[Saved entries]
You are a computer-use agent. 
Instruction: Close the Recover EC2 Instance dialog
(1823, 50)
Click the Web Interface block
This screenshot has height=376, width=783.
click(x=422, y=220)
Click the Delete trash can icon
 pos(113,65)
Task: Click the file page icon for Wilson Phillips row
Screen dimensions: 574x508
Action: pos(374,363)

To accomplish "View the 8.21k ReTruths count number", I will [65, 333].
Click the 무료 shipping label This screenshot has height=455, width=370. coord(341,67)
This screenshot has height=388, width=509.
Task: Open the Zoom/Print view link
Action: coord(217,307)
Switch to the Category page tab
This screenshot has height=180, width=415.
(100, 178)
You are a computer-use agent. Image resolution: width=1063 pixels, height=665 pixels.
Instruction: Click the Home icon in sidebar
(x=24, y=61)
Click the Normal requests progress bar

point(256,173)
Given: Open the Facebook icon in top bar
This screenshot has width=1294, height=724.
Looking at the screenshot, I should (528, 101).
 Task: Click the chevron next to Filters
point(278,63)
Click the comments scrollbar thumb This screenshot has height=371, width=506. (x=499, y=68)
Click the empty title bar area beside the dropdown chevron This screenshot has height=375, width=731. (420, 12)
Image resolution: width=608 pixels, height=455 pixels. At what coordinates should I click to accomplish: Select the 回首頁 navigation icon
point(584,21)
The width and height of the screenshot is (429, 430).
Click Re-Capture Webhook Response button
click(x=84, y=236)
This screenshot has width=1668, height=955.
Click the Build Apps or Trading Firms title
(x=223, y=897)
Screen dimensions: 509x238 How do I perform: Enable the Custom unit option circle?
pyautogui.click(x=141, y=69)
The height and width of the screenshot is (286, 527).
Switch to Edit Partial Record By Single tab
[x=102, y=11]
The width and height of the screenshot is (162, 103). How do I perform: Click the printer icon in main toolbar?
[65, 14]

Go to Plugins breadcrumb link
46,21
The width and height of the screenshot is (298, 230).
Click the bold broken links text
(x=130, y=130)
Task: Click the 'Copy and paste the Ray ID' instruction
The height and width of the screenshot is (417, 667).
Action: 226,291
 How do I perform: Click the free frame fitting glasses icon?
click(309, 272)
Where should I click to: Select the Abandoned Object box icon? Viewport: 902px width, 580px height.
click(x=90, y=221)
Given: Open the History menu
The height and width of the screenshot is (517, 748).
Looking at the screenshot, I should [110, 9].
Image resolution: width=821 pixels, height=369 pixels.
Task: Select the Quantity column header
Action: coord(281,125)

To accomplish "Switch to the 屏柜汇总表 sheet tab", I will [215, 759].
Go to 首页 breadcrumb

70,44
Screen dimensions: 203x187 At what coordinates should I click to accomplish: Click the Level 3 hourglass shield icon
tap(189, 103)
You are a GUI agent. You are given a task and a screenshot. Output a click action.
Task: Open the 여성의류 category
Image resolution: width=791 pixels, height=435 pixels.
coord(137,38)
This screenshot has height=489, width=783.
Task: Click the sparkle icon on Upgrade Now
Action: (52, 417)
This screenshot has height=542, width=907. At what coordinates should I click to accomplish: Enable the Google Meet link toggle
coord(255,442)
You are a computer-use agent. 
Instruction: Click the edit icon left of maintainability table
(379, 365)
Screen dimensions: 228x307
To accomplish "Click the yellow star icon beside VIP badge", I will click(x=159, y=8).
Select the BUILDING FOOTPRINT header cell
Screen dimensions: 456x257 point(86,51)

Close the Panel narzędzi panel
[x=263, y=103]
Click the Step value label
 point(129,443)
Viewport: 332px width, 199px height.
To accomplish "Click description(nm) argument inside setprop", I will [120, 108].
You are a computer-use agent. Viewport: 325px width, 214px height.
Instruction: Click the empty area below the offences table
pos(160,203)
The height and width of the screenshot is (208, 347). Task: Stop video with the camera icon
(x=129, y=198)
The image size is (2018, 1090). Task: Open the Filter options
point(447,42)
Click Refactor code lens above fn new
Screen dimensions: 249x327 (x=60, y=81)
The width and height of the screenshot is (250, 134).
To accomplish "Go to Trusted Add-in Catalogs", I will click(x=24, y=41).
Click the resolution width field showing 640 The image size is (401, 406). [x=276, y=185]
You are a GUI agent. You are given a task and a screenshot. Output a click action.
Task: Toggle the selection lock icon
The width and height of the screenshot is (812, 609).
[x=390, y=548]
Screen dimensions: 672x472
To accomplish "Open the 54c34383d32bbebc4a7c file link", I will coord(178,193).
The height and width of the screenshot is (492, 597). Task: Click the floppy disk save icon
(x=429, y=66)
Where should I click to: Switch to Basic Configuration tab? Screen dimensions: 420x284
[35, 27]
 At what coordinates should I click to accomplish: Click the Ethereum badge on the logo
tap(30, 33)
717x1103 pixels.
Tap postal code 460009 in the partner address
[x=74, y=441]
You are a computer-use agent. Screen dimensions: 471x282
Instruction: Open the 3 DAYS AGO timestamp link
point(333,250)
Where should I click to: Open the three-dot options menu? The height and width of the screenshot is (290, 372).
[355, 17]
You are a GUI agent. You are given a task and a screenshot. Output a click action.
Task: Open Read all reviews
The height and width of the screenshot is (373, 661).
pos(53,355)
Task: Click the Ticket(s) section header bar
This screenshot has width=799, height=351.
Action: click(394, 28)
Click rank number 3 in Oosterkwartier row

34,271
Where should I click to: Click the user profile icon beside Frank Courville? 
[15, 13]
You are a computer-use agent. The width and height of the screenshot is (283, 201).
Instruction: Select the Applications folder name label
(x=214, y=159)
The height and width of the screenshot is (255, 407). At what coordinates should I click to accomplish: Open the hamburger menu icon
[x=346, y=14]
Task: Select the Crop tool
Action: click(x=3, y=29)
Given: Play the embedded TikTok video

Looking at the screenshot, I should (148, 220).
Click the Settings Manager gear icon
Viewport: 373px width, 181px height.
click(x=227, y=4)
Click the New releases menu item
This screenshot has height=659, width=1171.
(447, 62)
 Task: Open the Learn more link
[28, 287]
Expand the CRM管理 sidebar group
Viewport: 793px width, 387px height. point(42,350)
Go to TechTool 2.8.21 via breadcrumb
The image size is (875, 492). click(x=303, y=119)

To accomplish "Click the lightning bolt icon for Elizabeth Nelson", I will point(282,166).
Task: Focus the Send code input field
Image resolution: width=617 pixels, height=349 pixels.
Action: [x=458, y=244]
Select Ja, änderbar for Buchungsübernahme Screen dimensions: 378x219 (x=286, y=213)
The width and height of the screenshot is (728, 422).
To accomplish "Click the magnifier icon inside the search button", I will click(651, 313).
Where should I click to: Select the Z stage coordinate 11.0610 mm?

**WORK INSTRUCTION:**
Each line of the records above that contains the word "inside" should be counted; give the resulting number without further words.

**EXERCISE OUTPUT:**
2